Cette fois, la plainte contre
Ordžonikidze et la demande d'enquête, parvenues à Moscou sous la signature de
Maharadze et d'autres personnalités4, ne pouvaient plus être ignorées, vu
l'ampleur qu'avait prise le conflit. Les rédacteurs des Œuvres de Lénine
(cinquième édition), qui s'obstinent à défendre « la ligne juste en principe du
Zakkrajkom » et fustigent toujours « les positions essentiellement incorrectes
» du Comité Central géorgien — qu'ils appellent dans leurs commentaires « le
groupe de Mdivani » — , énumèrent pourtant une série impressionnante ď «
erreurs commises par Ordžonikidze », malgré la justesse de principe de sa ligne
:
«
II n'a pas montré la souplesse et la prudence nécessaires dans la conduite de
la politique nationale du Parti en Géorgie ; il a utilisé des méthodes
administratives et pris des mesures hâtives, il n'a pas toujours tenu compte de
l'opinion et des droits du Comité Central du PC géorgien. Il n'a pas non plus
su garder un sang-froid suffisant dans ses rapports avec le groupe de Mdivani ».
Ces rédacteurs, en rapportant
en plus le fait qu'Ordzonikidze frappa un membre du Parti, ne se demandent pas
ce qu'il restait encore de la « ligne juste ».
Mais Lénine, cette fois,
commença à s'inquiéter. Selon une source2, une lettre du Géorgien Okudžava,
membre démissionnaire du Comité Central, qui accusait Ordžonikidze d'avoir
proféré des menaces contre les communistes géorgiens, l'aurait soudainement
alarmé. Quand le Bureau politique lui fit parvenir pour vote les noms des
membres de la commission d'enquête que le Secrétariat envoyait en Géorgie pour
y ramener la paix au sein du Parti, Lénine — en toutes lettres dans le Journal
(24 novembre) — préféra s'abstenir.
Nous ne savons pas s'il
doutait de l'impartialité de la commission dont les trois membres — Dzeržinskij
, Lozovskij et Kapsukas-Mickevičius — furent nommés sur la suggestion de
Staline, mais il est clair que Lénine se méfiait maintenant de ses informateurs
et cherchait d'autres sources pour se faire une opinion sur ces événements.

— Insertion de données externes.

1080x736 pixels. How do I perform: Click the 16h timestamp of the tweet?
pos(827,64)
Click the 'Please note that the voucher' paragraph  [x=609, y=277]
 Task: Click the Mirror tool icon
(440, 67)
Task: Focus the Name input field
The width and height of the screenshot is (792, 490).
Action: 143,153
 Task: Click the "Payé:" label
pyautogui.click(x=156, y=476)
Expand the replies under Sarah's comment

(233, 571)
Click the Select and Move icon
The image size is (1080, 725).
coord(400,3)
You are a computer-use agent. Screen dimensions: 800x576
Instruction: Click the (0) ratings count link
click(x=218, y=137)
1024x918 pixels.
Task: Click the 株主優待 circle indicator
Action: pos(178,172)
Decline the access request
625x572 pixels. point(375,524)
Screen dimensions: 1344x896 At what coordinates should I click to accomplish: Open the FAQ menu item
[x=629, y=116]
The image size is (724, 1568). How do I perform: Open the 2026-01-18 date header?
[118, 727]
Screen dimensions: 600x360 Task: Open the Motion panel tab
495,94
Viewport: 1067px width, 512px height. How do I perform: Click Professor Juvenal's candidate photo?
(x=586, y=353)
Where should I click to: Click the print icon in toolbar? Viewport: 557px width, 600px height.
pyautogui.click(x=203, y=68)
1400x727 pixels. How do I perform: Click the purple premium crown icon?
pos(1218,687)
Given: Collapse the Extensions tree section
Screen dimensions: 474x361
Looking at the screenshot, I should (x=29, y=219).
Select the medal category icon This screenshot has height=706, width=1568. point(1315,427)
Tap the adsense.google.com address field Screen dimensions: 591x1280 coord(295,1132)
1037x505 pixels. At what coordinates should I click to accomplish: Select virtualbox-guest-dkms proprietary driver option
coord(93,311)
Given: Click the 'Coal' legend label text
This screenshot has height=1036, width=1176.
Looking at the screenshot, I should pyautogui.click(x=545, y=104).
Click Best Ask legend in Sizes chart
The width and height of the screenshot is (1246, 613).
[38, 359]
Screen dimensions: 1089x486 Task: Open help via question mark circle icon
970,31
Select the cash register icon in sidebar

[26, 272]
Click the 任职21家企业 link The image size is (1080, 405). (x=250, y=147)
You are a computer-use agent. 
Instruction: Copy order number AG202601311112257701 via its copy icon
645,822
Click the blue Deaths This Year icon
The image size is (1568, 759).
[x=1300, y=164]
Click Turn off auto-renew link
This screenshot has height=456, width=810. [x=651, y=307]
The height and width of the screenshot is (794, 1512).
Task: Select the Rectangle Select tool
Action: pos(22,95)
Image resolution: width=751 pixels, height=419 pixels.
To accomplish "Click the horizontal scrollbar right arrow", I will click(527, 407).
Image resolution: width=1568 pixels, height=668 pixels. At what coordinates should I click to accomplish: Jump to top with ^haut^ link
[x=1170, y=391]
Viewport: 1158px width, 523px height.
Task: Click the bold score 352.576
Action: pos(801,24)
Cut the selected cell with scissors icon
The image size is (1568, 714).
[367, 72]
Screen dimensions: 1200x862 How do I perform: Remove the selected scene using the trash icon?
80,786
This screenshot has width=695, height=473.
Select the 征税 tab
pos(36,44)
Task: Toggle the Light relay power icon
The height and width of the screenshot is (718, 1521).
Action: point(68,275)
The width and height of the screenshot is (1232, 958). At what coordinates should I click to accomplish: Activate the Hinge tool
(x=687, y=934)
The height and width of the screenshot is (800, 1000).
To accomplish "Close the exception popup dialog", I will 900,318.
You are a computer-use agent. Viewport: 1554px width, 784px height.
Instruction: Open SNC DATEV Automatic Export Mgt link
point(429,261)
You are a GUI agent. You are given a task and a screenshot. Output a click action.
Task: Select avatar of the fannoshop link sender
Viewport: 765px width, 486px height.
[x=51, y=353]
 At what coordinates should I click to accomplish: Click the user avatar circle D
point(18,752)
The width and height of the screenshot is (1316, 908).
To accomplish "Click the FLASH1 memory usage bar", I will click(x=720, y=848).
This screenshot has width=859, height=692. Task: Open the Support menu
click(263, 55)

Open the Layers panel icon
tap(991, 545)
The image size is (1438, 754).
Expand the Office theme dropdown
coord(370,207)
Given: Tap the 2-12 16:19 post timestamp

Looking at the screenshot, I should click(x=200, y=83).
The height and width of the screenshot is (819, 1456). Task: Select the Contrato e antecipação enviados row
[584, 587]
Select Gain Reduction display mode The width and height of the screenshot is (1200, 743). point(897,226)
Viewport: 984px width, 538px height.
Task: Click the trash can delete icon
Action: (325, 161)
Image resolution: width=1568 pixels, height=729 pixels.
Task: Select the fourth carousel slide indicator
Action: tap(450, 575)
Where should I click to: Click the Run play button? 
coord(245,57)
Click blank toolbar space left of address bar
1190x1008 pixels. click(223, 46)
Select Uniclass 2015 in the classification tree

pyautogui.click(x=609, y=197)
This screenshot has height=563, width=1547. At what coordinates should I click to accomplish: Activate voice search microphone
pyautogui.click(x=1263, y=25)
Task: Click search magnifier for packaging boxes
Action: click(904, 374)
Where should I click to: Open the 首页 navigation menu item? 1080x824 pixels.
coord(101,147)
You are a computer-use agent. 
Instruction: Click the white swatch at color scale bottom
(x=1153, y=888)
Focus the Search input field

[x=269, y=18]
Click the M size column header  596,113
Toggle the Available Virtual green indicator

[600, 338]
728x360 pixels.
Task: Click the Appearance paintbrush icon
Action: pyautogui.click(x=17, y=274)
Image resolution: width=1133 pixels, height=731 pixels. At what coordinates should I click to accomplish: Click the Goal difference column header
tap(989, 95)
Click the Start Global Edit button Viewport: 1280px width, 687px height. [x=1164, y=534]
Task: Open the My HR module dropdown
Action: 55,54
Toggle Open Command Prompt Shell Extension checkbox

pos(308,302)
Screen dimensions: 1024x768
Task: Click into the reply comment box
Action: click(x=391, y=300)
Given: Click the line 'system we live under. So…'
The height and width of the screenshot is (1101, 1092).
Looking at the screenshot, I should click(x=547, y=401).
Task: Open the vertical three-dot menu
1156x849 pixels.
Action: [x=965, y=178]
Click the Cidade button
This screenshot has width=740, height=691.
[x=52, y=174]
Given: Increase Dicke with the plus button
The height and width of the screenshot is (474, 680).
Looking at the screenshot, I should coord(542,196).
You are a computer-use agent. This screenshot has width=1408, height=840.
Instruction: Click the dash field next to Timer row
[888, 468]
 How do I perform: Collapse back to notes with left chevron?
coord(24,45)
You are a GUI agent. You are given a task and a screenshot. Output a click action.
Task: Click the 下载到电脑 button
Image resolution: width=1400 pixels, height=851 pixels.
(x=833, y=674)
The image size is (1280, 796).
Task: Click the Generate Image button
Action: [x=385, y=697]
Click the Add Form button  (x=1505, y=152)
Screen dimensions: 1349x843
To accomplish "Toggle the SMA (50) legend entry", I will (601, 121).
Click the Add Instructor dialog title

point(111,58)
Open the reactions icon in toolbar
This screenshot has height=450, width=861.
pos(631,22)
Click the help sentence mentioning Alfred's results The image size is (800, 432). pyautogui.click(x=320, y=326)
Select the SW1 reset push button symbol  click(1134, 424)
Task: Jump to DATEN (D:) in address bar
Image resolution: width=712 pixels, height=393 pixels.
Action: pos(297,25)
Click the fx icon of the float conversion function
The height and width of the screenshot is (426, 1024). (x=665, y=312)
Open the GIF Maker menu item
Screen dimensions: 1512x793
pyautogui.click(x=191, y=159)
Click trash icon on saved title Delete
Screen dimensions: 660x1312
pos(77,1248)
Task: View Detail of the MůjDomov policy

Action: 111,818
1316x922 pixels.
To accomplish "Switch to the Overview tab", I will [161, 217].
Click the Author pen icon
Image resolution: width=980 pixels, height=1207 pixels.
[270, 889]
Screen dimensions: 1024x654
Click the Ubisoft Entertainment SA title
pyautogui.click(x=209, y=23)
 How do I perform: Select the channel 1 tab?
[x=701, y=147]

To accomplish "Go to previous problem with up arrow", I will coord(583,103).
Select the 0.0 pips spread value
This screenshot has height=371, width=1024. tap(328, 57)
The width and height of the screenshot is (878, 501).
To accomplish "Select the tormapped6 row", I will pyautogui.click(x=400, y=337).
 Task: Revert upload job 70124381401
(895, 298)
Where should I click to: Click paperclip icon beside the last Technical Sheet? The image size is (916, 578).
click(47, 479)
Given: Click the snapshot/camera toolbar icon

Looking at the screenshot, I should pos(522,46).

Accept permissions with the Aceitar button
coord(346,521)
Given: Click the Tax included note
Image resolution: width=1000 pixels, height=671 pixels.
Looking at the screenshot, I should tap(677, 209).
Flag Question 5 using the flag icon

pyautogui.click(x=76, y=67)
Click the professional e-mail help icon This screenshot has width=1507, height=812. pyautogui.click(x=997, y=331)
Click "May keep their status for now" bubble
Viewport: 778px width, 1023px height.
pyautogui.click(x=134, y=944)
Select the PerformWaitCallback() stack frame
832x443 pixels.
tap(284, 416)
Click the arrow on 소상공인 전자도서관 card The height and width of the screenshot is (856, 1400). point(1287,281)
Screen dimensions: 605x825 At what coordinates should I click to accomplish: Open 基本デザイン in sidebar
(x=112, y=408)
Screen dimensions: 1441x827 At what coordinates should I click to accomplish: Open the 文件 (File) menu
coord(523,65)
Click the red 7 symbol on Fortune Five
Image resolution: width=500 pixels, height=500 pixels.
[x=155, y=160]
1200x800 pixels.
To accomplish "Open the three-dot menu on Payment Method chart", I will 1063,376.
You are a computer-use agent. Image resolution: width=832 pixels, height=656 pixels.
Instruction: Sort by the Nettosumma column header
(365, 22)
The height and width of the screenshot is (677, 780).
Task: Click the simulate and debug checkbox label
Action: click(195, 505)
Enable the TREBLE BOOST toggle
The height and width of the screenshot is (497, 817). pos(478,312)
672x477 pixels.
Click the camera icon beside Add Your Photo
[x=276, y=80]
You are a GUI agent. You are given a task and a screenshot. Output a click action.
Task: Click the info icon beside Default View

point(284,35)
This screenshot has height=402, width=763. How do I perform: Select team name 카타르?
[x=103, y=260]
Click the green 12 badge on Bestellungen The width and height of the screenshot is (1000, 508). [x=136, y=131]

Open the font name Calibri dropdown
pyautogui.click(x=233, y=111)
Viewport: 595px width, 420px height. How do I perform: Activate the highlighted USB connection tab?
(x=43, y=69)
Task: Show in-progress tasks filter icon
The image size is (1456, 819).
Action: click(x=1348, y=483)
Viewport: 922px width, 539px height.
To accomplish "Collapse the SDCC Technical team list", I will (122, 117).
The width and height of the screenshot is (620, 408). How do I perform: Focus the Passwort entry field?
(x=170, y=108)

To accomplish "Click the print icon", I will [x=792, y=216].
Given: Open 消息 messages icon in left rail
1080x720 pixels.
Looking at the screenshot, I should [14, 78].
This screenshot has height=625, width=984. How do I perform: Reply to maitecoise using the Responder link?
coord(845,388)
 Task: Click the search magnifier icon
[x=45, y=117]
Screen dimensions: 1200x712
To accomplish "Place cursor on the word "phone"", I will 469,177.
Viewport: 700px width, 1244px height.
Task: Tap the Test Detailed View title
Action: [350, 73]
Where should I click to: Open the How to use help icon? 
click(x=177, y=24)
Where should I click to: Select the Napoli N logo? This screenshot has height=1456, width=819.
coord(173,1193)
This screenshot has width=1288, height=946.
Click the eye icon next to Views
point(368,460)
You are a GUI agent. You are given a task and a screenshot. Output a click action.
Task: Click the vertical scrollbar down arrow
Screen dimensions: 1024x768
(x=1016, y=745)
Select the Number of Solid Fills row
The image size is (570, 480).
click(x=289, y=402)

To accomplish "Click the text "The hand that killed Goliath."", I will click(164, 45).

Rykov, qui fut dépêché en Géorgie par Lénine, ou s'y rendait pour d'autres
raisons, devait, en tout cas, lui aussi suivre l'affaire et en faire un rapport
à Lénine.
A partir du 25 novembre, jour
du départ de Rykov et de la commission de Dzeržinskij, Lénine attendit de leurs
nouvelles et s'inquiéta de leur retour avec une impatience grandissante. Les
secrétaires de Lénine, qui ne connaissaient pas encore les raisons de son
impatience, notèrent fidèlement ses interrogations constantes sur le voyage de
retour de Rykov et de Dzeržinskij. Lénine lui-même ne se doutait encore ni de
l'ampleur de l'affaire ni du rôle qu'elle devait jouer à la fin de sa vie.